List all lines of the data containing the word "computer".
___ EXERCISE DATA ___
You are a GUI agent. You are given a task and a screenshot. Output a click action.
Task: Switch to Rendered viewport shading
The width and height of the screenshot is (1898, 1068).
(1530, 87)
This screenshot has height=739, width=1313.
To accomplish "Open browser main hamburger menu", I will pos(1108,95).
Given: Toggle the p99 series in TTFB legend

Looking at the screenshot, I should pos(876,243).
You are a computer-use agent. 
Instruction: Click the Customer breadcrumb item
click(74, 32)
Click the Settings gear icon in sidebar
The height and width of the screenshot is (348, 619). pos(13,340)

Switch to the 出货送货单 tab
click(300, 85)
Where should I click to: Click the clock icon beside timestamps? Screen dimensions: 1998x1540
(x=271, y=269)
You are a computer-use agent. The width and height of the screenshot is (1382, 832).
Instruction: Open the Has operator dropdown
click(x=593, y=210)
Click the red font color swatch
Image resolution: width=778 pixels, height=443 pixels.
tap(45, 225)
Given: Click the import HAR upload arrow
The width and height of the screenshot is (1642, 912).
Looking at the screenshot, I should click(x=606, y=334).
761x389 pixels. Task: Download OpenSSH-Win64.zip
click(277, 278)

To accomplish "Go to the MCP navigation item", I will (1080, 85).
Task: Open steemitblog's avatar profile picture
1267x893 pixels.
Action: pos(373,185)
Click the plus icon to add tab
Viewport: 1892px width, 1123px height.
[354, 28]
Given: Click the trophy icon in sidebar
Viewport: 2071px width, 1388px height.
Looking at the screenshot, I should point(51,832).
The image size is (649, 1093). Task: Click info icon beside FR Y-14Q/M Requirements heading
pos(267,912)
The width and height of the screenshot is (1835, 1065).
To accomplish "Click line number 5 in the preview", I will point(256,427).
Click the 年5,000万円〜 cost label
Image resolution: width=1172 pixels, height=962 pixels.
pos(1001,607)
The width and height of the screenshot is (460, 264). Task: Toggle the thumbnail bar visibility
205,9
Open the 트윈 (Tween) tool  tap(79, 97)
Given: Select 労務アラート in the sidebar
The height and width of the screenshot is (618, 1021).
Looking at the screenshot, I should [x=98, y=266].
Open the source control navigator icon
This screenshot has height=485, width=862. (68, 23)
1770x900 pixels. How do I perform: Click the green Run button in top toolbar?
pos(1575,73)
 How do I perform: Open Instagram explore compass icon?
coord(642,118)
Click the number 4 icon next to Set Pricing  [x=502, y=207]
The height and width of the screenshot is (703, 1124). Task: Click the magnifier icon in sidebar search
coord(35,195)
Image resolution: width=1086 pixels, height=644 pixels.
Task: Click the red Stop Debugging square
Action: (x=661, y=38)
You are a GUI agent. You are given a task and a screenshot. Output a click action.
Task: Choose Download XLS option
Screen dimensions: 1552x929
___
YOUR SOLUTION ::
You are a computer-use agent. 
You are a computer-use agent. The width and height of the screenshot is (1382, 832).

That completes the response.